Could the entries below be retyped exactly and in full?
*** Given entries ***
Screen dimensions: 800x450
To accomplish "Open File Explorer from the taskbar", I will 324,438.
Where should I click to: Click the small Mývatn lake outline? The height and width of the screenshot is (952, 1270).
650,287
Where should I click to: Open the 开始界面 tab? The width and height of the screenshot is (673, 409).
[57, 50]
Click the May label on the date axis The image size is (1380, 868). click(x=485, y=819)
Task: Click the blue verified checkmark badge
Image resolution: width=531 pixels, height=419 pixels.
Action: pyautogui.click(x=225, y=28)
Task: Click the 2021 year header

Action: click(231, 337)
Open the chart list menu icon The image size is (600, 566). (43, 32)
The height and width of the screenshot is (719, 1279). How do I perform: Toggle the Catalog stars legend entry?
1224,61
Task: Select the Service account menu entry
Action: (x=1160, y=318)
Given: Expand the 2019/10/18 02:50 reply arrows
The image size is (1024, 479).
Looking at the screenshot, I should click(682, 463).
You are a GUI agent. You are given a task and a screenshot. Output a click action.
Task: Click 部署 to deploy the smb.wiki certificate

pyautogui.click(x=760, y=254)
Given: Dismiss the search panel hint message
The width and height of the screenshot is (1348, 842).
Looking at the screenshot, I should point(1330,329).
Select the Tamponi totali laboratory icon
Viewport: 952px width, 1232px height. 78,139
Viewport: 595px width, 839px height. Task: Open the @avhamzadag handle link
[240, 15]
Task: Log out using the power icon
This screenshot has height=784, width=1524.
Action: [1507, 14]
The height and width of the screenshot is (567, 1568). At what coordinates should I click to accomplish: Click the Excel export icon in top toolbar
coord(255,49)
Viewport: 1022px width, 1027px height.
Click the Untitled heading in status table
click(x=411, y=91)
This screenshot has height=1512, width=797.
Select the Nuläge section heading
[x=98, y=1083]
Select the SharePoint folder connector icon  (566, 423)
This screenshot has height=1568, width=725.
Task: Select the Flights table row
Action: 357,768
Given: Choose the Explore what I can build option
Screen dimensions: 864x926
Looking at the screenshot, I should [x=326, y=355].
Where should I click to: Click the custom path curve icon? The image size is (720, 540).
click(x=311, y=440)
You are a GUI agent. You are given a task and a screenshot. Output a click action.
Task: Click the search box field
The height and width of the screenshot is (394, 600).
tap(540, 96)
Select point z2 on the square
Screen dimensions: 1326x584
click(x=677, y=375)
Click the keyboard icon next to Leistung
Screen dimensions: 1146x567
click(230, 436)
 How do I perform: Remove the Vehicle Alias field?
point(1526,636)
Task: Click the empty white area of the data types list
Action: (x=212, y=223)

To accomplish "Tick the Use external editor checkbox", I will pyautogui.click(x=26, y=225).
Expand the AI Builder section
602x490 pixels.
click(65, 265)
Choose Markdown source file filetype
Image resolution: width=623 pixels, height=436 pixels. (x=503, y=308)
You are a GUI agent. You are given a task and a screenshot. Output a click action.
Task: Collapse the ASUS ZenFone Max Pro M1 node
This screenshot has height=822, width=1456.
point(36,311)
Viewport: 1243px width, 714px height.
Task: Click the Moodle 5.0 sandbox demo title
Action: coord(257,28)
*** End of Given entries ***
**Output below:**
Screen dimensions: 800x450
To accomplish "Open File Explorer from the taskbar", I will 324,438.
Where should I click to: Click the small Mývatn lake outline? The height and width of the screenshot is (952, 1270).
650,287
Where should I click to: Open the 开始界面 tab? The width and height of the screenshot is (673, 409).
[57, 50]
Click the May label on the date axis The image size is (1380, 868). click(x=485, y=819)
Task: Click the blue verified checkmark badge
Image resolution: width=531 pixels, height=419 pixels.
Action: pyautogui.click(x=225, y=28)
Task: Click the 2021 year header

Action: click(231, 337)
Open the chart list menu icon The image size is (600, 566). (43, 32)
The height and width of the screenshot is (719, 1279). How do I perform: Toggle the Catalog stars legend entry?
1224,61
Task: Select the Service account menu entry
Action: (x=1160, y=318)
Given: Expand the 2019/10/18 02:50 reply arrows
The image size is (1024, 479).
Looking at the screenshot, I should click(682, 463).
You are a GUI agent. You are given a task and a screenshot. Output a click action.
Task: Click 部署 to deploy the smb.wiki certificate

pyautogui.click(x=760, y=254)
Given: Dismiss the search panel hint message
The width and height of the screenshot is (1348, 842).
Looking at the screenshot, I should point(1330,329).
Select the Tamponi totali laboratory icon
Viewport: 952px width, 1232px height. 78,139
Viewport: 595px width, 839px height. Task: Open the @avhamzadag handle link
[240, 15]
Task: Log out using the power icon
This screenshot has height=784, width=1524.
Action: [1507, 14]
The height and width of the screenshot is (567, 1568). At what coordinates should I click to accomplish: Click the Excel export icon in top toolbar
coord(255,49)
Viewport: 1022px width, 1027px height.
Click the Untitled heading in status table
click(x=411, y=91)
This screenshot has height=1512, width=797.
Select the Nuläge section heading
[x=98, y=1083]
Select the SharePoint folder connector icon  (566, 423)
This screenshot has height=1568, width=725.
Task: Select the Flights table row
Action: 357,768
Given: Choose the Explore what I can build option
Screen dimensions: 864x926
Looking at the screenshot, I should [x=326, y=355].
Where should I click to: Click the custom path curve icon? The image size is (720, 540).
click(x=311, y=440)
You are a GUI agent. You are given a task and a screenshot. Output a click action.
Task: Click the search box field
The height and width of the screenshot is (394, 600).
tap(540, 96)
Select point z2 on the square
Screen dimensions: 1326x584
click(x=677, y=375)
Click the keyboard icon next to Leistung
Screen dimensions: 1146x567
click(230, 436)
 How do I perform: Remove the Vehicle Alias field?
point(1526,636)
Task: Click the empty white area of the data types list
Action: (x=212, y=223)

To accomplish "Tick the Use external editor checkbox", I will pyautogui.click(x=26, y=225).
Expand the AI Builder section
602x490 pixels.
click(65, 265)
Choose Markdown source file filetype
Image resolution: width=623 pixels, height=436 pixels. (x=503, y=308)
You are a GUI agent. You are given a task and a screenshot. Output a click action.
Task: Collapse the ASUS ZenFone Max Pro M1 node
This screenshot has height=822, width=1456.
point(36,311)
Viewport: 1243px width, 714px height.
Task: Click the Moodle 5.0 sandbox demo title
Action: coord(257,28)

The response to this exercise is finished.